Retail Price: $129 | Best Recent Sale Price: $65
The standard Blue Yeti USB microphone is a sturdy choice beloved among streamers and other heavy video users, and it can be found for a fairly good price. It usually sells for approximately $100, but factory refurbished models regularly go on sale for $65 or less.
When we reviewed the updated Blue Yeti X microphone in 2019, we found it was just as good as the original Blue Yeti, but not significantly better. So if you’re hoping to save a little money, you can feel secure opting for the slightly older model.
Related: Blue Yeti X Microphone Review
Tips for Video Conferencing Like a Pro
Now that you’ve got the right gear, it’s time to think about how you present yourself while on-camera. These tips will help you cast an air of professionalism, even if you’re secretly holding a meeting in your bedroom.
Set Up a Professional Space
Start with where you usually take your webcam meetings. Pick out a comfortable space with good seating and then look behind you and consider your audience. If you’re just chatting with coworkers, that Metallica poster is probably fine. But if you’re interviewing for your next job, perhaps it’s best left out of frame.
Similarly, fire up your webcam and take a look at the wall behind you.

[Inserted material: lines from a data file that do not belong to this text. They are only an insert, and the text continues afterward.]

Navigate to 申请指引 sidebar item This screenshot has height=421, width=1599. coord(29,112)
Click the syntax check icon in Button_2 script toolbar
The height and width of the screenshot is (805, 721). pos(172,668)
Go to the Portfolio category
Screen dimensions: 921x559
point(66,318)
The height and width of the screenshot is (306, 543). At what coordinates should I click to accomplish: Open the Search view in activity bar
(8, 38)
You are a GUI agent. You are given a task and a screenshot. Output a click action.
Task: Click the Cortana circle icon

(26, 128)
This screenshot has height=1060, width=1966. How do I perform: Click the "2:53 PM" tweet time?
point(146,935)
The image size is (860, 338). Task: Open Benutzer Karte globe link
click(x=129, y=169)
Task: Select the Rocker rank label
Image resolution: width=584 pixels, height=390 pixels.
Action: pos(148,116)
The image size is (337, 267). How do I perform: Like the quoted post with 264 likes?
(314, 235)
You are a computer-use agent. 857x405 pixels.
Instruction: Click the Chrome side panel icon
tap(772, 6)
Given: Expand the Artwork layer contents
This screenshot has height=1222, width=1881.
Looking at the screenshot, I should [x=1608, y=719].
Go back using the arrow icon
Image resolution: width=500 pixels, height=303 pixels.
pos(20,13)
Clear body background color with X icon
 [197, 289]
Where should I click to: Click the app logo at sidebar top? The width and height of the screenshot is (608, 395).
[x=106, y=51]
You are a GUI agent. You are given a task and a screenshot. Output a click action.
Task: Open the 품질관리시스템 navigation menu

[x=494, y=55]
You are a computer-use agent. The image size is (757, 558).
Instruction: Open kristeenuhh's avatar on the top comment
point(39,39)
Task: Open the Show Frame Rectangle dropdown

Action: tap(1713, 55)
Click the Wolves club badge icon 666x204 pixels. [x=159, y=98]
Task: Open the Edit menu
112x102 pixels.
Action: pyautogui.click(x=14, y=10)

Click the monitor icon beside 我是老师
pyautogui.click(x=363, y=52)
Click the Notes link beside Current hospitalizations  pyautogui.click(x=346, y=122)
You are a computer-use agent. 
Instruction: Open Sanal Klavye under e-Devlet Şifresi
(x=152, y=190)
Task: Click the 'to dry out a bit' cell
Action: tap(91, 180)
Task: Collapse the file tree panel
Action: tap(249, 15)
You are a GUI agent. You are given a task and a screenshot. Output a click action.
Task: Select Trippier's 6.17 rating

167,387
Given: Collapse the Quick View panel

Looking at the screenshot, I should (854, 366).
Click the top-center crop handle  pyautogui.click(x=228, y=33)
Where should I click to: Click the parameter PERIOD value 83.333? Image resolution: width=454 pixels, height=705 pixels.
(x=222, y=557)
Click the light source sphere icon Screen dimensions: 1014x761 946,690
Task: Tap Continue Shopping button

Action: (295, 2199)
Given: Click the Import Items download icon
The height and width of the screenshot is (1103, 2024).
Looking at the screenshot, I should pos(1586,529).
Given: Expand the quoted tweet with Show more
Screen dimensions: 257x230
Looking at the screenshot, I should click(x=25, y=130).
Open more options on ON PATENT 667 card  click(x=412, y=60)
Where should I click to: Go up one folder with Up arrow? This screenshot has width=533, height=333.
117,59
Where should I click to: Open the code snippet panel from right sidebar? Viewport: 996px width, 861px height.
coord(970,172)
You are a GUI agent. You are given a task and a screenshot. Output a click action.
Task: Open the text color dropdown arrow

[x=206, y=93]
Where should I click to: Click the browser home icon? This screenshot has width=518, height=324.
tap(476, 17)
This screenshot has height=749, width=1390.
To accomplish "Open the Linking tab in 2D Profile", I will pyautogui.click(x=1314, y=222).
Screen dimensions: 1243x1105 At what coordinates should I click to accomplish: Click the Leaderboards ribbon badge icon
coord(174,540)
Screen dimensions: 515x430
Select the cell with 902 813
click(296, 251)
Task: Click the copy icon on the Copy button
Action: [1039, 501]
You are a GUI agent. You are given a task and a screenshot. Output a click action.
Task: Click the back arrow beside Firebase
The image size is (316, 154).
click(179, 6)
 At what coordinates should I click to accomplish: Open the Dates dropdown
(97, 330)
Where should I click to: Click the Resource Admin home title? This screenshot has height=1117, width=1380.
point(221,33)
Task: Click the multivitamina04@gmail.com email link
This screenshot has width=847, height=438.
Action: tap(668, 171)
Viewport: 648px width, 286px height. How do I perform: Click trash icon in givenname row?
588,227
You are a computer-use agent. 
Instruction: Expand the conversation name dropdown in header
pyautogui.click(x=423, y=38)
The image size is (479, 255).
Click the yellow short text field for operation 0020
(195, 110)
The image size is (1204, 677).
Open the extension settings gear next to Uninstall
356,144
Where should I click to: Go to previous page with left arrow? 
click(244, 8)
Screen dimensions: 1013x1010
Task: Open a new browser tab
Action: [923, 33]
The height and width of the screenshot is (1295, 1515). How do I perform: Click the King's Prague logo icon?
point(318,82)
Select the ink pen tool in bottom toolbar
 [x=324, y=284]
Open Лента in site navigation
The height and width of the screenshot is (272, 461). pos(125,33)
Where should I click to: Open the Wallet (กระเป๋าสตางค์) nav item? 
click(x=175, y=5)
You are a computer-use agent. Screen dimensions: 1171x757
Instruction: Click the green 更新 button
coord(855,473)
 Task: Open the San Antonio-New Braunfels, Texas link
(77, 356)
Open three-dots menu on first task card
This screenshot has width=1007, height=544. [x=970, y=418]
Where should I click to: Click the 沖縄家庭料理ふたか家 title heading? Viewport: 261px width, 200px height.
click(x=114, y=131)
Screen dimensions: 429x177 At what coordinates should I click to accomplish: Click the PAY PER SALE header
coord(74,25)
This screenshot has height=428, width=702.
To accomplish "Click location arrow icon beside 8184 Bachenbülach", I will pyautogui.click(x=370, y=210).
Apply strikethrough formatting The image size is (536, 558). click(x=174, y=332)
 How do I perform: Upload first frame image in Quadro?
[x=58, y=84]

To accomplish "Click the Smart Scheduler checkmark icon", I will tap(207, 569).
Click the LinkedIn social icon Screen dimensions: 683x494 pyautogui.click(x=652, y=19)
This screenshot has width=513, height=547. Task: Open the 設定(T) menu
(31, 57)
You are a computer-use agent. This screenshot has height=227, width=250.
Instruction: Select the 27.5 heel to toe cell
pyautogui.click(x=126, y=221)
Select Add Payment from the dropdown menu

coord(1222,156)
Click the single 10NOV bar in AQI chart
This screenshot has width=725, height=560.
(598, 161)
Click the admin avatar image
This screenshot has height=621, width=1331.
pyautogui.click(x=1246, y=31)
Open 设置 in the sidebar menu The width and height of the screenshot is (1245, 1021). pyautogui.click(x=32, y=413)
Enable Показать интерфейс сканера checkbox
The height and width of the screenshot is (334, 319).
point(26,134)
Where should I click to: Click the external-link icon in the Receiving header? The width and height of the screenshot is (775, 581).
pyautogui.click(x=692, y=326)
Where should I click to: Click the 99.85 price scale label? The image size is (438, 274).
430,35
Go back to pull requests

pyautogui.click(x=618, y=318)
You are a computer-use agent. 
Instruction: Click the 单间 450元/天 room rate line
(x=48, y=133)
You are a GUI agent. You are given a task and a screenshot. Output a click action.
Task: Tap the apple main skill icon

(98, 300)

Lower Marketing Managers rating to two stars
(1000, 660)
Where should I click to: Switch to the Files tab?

What can be pleasant and soothing to the eye can be ugly on camera, so get a sense of how it looks, and then consider hanging a neutral tapestry or similar background element behind you.
And don’t forget sound: lay tablecloths or towels over hard, reflective surfaces like desks to reduce echoes.
Light Yourself Right
Have you ever opened a webcam and wondered why you look blue? Blame your laptop. All light has what’s called a “color temperature.” If you have two different temperatures, your camera will correct for one, leaving in the color of the other; this leads to the blue tint seen on webcams in dimly lit rooms.
Angle of light also matters. Light coming at a downward angle tends to put shadows over our eyes, for example.
While you don’t need to set up a professional lighting rig in your house, some basic light control will go a long way. If you have light streaming through your windows, for example, try to sit so the light hits you from the side and turn down the brightness on your monitor. If it’s night, place a lamp next to you out of frame. Use diffused light — such as a lamp with a shade — to soften shadows (which are exacerbated by direct light).
Get The Right Angle
Webcams in laptops aren’t placed to make you look good; over the monitor, dead-center, is simply the most convenient place to put them. As a result, some of us have a camera that aims straight up the nose, while others have it looking at their forehead.
Sit down with your phone in selfie mode, hold it steady, and sit comfortably. Then move it up and down, and rotate it up or down as you move it, until you find an angle that looks good to you. Have somebody else measure the height, so you know where to place your camera.